En su conjunto, estos argumentos histórico-culturales contribuyeron a que el ejido se llegara a concebir como la forma
institucional natural —la más mexicana— para la redistribución de la tierra en México. Tendrían que pasar 20 años —entre
luchas y debates y a pesar del desagrado explícito de todos los presidentes anteriores a Cárdenas— para que el ejido
consolidara su forma. Pero muchas de sus principales características definitorias (dotaciones colectivas y no individuales,
inalienabilidad de la tierra, derechos de propiedad restringidos, supervisión gubernamental de la vida comunitaria) quedaron
incluidas desde un principio, y todas ellas se derivan directamente de la matriz de ideas y argumentos recién descrita.
Queda bien claro que echar a andar el reparto no fue nada fácil, pues no era sólo cuestión de ideas, y que en sus primeros
25 años la reforma agraria enfrentó enormes retos sociales (una constante oposición política y judicial, la feroz resistencia
de muchos hacendados y mucha violencia en el campo). Lo revelador, sin embargo, es que los grandes conflictos de
aquella primera época giraron no en torno a la forma institucional de la reforma sino a otros cuatro asuntos fundamentales:
primero, si se debía o no expropiar y repartir tierra, y luego si los gobiernos tendrían la voluntad y capacidad de hacer valer
la ley; segundo, si las expropiaciones debían ser pagadas o no y cómo; tercero, quiénes tendrían derecho a recibir tierra, y
cuánta; cuarto, qué tipo y extensión de tierras quedaría sujeta a expropiación. Ninguna alternativa institucional al ejido fue
considerada seria y sostenidamente. A partir de 1920 decir reforma agraria en México equivalía, con raras excepciones, a
hablar de ejidos. Y esto no se explica por la ausencia de otras ideas o esquemas, sino por la rápida naturalización de la
forma ejidal y su incorporación a la legislación y reglamentación que rigió la reforma agraria. Piénsese, por ejemplo, en el
tipo de redistribución de la propiedad agrícola propuesta por el villismo en el norte: fraccionamiento de las haciendas,
colonias agrícolas, lotes privados a título individual, etcétera. ¿Por qué no se implementó allí un modelo como ése? La
historia rural de buena parte del territorio mexicano y de sus poblaciones tiene muy poco en común con la saga de los
pueblos desposeídos cuya propiedad comunal clamaba por ser reconstituida, y sin embargo el reparto agrario propagó la
organización ejidal sin distinción sociocultural o geográfica de tipo alguno.

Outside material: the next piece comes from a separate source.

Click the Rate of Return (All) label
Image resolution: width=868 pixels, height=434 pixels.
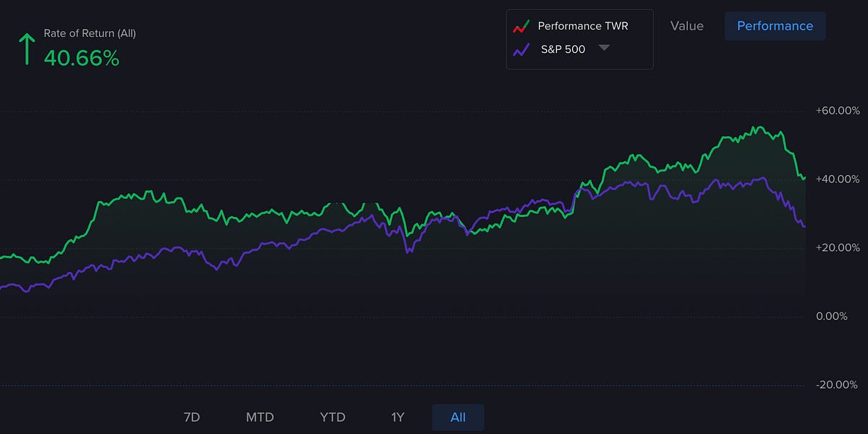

La historia oficial generada por la Revolución promovió eficazmente la naturalización del ejido. La historiografía académica
hizo más de lo mismo. Con el tiempo, los fundamentos ideológicos de la narrativa original en pro de la naturalidad de la
forma ejidal perdieron su atractivo, pero la interpretación genérica del proceso histórico que derivó en el ejido encontró
nuevos soportes conceptuales. El positivismo y el evolucionismo racista cayeron en desuso y el entusiasmo anarquista
gradualmente se disipó; entonces el comunismo en ascendencia quiso ver al ejido como preludio a la colectivización de la
producción agrícola, mientras que el indigenismo revolucionario y el relativismo cultural en la antropología le brindaron al
ejido nuevos aires de legitimidad nacionalista e inevitabilidad histórica. Hoy —como a lo largo de gran parte del siglo XX—
la génesis del ejido de la Revolución no suscita curiosidad alguna, pues la versión del pasado en que está inserta ha llegado
a alcanzar el rango más excelso: es una obviedad histórica. Todos creemos saber que la ancestral organización comunal
de los pueblos garantizó por largo tiempo su supervivencia con cierta equidad interna, que las Leyes de Reforma obligaron
a los pueblos a subdividir la propiedad contra su voluntad, con consecuencias desastrosas, que la rapiña rural porfirista y
la humillante miseria en que ésta sumió al campesinado fueron la causa principal de la revolución agraria, cuyo gran héroe
y mártir fue Emiliano Zapata, y que el fruto de toda esa sangrienta lucha fue el reconocimiento a nivel nacional de los
derechos de propiedad colectivos y su reconstitución —ardua, compleja, lenta, a veces también chueca— a través de una
reforma agraria ejidal. Es así como se ha resumido al ejido: la solución congénitamente mexicana —a la vez revolucionaria
y tradicional— para un problema histórico mexicano. Y, a fin de cuentas, para los que se han convencido de que el calpulli
es de verdad “el antecedente lejano del ejido”.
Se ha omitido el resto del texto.